▶ WORK INSTRUCTION:
Give again the entries below exactly, beginning at the first line and ending at the line with "Codes de bonus".

▶ DATA EXCERPTS:

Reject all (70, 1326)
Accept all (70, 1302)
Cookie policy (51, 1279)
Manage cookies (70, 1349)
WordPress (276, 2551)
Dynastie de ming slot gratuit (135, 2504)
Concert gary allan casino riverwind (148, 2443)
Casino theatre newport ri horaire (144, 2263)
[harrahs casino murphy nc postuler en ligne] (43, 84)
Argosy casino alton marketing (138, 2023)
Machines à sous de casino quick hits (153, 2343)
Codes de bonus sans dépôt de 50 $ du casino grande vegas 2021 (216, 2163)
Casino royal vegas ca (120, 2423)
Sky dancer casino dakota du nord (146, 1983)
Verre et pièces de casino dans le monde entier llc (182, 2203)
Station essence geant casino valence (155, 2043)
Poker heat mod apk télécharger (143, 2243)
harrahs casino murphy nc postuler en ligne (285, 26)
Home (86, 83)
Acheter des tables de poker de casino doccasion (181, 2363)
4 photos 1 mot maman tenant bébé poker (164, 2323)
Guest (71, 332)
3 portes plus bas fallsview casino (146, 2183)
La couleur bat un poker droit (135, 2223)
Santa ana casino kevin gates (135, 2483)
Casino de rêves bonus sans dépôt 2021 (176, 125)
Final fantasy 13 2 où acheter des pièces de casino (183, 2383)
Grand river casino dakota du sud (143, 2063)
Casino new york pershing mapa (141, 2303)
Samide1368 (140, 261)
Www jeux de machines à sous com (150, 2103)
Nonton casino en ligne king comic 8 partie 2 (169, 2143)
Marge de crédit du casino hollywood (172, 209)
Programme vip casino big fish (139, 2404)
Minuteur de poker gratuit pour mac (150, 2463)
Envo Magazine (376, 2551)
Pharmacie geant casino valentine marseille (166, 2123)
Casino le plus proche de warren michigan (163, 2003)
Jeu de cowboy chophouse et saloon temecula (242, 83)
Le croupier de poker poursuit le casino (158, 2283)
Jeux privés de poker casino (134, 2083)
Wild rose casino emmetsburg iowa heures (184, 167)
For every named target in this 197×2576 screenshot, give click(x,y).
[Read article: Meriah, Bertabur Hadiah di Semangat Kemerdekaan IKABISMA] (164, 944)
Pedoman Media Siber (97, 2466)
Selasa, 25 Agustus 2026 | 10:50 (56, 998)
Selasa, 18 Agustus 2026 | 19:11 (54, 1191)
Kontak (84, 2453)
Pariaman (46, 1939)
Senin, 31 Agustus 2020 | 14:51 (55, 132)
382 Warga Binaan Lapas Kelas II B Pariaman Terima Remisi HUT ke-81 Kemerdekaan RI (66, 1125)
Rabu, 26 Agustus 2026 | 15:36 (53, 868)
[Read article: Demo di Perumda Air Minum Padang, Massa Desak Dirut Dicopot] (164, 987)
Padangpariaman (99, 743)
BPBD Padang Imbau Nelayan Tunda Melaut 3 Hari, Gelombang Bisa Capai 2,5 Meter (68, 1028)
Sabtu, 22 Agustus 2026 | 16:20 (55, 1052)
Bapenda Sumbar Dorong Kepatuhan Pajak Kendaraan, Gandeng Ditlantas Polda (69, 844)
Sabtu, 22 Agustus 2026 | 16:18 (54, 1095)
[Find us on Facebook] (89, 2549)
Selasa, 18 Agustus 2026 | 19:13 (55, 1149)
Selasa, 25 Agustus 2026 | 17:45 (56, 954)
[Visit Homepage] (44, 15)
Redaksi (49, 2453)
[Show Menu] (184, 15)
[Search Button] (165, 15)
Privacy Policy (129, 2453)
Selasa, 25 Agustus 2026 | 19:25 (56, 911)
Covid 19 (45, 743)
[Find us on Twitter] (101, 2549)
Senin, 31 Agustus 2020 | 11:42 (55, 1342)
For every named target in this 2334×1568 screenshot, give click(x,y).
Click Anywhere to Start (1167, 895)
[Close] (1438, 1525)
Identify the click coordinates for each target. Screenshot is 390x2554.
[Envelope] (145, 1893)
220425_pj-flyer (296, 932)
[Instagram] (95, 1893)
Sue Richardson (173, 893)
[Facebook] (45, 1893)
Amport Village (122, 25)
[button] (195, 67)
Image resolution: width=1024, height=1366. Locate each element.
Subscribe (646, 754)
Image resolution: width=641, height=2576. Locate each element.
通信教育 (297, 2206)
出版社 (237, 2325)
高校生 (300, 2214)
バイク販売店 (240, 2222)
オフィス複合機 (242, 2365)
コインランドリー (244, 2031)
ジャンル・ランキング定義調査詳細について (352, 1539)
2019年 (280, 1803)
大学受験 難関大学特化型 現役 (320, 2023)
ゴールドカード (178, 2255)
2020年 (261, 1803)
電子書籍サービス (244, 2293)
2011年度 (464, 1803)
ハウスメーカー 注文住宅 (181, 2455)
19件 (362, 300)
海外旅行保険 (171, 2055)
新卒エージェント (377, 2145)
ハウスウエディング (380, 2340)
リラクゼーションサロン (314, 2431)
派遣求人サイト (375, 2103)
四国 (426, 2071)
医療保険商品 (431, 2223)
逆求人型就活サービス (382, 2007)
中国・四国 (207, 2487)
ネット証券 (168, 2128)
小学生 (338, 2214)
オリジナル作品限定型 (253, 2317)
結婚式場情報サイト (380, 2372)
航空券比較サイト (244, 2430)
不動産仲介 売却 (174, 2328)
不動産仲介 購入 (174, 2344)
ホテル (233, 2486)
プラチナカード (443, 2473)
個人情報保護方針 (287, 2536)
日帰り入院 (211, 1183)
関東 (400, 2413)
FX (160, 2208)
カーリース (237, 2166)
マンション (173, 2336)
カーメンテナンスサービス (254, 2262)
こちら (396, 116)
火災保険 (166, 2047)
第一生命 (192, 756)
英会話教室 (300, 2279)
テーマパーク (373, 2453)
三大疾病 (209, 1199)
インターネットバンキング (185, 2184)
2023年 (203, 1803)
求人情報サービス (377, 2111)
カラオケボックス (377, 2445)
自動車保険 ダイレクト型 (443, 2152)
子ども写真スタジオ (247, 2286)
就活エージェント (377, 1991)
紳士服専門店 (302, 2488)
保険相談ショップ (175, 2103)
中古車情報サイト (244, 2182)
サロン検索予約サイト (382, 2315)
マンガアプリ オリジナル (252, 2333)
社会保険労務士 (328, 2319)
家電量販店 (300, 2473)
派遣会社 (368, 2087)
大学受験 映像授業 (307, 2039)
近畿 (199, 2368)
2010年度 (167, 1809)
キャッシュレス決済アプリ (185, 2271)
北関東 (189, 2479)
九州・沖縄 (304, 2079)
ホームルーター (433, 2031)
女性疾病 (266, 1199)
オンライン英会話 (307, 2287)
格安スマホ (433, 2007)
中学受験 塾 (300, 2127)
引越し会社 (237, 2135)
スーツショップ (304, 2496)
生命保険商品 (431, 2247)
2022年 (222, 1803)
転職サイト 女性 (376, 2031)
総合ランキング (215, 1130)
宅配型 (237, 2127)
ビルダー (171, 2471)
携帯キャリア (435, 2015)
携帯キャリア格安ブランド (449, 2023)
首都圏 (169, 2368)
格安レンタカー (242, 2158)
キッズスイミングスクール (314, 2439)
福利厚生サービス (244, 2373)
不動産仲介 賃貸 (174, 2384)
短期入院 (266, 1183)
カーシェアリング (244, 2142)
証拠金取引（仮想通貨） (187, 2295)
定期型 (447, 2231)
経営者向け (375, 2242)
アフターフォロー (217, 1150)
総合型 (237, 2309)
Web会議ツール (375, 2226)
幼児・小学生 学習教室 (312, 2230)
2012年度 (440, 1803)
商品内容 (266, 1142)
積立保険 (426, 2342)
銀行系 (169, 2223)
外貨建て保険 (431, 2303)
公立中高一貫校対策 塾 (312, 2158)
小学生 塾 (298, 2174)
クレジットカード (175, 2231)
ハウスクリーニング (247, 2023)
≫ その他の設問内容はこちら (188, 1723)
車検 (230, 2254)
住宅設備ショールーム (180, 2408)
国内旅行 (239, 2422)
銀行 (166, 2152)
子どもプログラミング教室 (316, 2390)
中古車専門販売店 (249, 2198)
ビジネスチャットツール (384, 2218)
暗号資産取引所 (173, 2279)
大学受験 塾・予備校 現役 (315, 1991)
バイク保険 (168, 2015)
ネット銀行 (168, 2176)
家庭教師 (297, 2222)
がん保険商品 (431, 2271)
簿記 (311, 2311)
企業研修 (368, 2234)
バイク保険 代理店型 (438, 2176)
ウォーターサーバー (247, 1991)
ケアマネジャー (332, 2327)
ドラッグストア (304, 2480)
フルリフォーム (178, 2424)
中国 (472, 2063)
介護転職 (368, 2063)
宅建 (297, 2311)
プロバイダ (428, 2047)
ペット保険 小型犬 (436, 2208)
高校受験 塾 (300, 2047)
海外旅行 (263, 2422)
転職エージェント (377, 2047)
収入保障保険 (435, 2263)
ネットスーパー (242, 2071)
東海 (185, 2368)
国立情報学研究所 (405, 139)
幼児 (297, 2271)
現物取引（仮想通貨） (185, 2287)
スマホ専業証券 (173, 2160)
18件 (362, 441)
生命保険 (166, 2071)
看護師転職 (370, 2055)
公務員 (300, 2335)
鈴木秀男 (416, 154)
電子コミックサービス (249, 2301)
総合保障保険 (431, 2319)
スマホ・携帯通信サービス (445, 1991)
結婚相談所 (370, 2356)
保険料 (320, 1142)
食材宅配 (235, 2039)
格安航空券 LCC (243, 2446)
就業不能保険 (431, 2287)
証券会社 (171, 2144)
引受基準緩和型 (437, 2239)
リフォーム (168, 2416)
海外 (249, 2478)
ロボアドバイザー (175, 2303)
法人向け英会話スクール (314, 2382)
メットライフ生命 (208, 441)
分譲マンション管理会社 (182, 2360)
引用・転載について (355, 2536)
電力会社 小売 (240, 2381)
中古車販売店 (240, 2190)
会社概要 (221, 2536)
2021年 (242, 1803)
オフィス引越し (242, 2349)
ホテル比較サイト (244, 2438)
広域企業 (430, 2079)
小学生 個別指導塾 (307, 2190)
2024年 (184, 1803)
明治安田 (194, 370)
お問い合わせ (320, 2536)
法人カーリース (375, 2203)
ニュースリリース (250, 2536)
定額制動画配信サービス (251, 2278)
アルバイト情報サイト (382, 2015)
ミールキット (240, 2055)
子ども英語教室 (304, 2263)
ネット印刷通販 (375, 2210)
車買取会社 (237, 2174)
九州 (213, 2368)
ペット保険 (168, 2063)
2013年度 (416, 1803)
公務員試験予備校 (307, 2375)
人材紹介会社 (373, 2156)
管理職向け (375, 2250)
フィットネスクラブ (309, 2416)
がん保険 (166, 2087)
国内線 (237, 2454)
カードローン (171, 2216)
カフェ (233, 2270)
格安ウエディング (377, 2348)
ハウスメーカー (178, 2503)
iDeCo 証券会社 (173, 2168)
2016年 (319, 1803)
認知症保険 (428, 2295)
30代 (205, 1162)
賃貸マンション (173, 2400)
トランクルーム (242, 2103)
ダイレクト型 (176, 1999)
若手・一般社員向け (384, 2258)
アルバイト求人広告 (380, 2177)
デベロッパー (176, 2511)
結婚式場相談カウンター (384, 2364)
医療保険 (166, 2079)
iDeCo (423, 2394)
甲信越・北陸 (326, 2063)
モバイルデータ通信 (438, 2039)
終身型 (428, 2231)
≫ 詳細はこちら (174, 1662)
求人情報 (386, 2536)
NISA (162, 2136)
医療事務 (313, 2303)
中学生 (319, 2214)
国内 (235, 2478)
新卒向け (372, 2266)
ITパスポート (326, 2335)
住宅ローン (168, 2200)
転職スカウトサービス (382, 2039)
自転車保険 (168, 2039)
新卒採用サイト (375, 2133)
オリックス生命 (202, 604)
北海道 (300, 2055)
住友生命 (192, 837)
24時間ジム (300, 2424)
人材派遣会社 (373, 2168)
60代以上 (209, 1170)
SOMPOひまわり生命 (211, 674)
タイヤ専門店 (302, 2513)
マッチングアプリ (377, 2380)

▶ ANSWER SECTION:
Reject all (70, 1326)
Accept all (70, 1302)
Cookie policy (51, 1279)
Manage cookies (70, 1349)
WordPress (276, 2551)
Dynastie de ming slot gratuit (135, 2504)
Concert gary allan casino riverwind (148, 2443)
Casino theatre newport ri horaire (144, 2263)
[harrahs casino murphy nc postuler en ligne] (43, 84)
Argosy casino alton marketing (138, 2023)
Machines à sous de casino quick hits (153, 2343)
Codes de bonus sans dépôt de 50 $ du casino grande vegas 2021 (216, 2163)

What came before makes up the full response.